* WRITTEN INSTRUCTION A:
Using the passage on plant fertilizer, answer each question on its own line:
(i) What does the "N" stand for, and what does it make?
(ii) How long can one application of controlled-release fertilizer last?
(iii) In what forms are water-soluble plant foods sold?
* WRITTEN INSTRUCTION B: Convert the part of the listing that opens with the line containing "700x497 pixels. At" and runs through the end of the listing into a numbered list, one line per item, with any blank lines left out.

* PAGE:
◆ ◆ ◆ ◆

“N. P. K.” stands for the major plant nutrients used by growing plants.  “N” is for nitrogen, which makes green color and growth.  “P” is for phosphorus, which gives the plant sturdy growth, and “K” is for potash, which furnishes energy for over-all plant development.

There are also minor elements, numbering about fifteen in all.  These include chemicals like iron, magnesium, boron, zinc, etc.

A package of fertilizer marked 5-10-5 expresses the percentage of each of the major elements, i.e., 5 percent potash.

Minor elements are usually included in most fertilizer formulas and may not be indicated by chemical names or percentages.

WATER-SOLUBLE forms of plant food are the most common and convenient to use for house plants such as 20-20-20 formula.  They are sold as a powder, liquid or in tablet form.  It is important to follow the manufacturer’s directions for mixing.  But apply only at one half the rate recommended.

CONTROLLED-RELEASE FERTILIZER are favored by commercial plant growers, and some brands are now available in consumer-size packages.  These formulas are designed so that one application will last from four to ten months, depending on formulation.

WATER-SOLUBLE TYPE:  Potted plants growing in soilless potting mixes need more frequent applications than plants growing in potting mixtures containing soil.  The design of soilless mixes affords better drainage and aeration, requiring more frequent watering, which results in faster leaching or loss of nutrients.

◆ ◆ ◆ ◆

* EXTRACTED INFORMATION:

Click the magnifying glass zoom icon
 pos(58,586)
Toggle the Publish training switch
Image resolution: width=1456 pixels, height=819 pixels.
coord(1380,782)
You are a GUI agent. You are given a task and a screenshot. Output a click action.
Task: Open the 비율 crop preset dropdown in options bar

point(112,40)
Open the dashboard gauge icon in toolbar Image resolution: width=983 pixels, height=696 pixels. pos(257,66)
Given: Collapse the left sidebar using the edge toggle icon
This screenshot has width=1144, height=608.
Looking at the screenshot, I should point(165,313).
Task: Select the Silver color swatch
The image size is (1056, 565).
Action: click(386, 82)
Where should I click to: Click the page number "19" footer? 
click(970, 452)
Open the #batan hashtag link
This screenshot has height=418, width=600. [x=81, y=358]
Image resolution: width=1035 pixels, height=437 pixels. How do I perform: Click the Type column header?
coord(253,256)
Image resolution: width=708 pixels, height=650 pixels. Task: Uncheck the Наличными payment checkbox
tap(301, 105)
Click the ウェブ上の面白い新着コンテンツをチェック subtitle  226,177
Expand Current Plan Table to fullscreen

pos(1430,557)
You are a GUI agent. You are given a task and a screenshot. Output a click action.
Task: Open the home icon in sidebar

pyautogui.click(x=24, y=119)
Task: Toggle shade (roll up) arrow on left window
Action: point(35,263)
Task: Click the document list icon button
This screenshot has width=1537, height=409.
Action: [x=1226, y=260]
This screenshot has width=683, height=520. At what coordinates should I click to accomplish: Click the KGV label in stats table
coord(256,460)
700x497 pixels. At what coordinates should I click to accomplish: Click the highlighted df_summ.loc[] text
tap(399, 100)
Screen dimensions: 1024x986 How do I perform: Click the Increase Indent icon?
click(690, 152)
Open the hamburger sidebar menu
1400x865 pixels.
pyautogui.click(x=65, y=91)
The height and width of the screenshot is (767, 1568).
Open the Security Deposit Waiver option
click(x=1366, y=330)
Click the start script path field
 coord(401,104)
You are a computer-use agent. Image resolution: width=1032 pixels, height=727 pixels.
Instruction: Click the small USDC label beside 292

◆ ◆ ◆ ◆

* TASK OUTPUT A:
(i) Nitrogen, which makes green color and growth.
(ii) From four to ten months, depending on formulation.
(iii) As a powder, liquid or in tablet form.

* TASK OUTPUT B:
1. 700x497 pixels. At what coordinates should I click to accomplish: Click the highlighted df_summ.loc[] text
2. tap(399, 100)
3. Screen dimensions: 1024x986 How do I perform: Click the Increase Indent icon?
4. click(690, 152)
5. Open the hamburger sidebar menu
6. 1400x865 pixels.
7. pyautogui.click(x=65, y=91)
8. The height and width of the screenshot is (767, 1568).
9. Open the Security Deposit Waiver option
10. click(x=1366, y=330)
11. Click the start script path field
12.  coord(401,104)
13. You are a computer-use agent. Image resolution: width=1032 pixels, height=727 pixels.
14. Instruction: Click the small USDC label beside 292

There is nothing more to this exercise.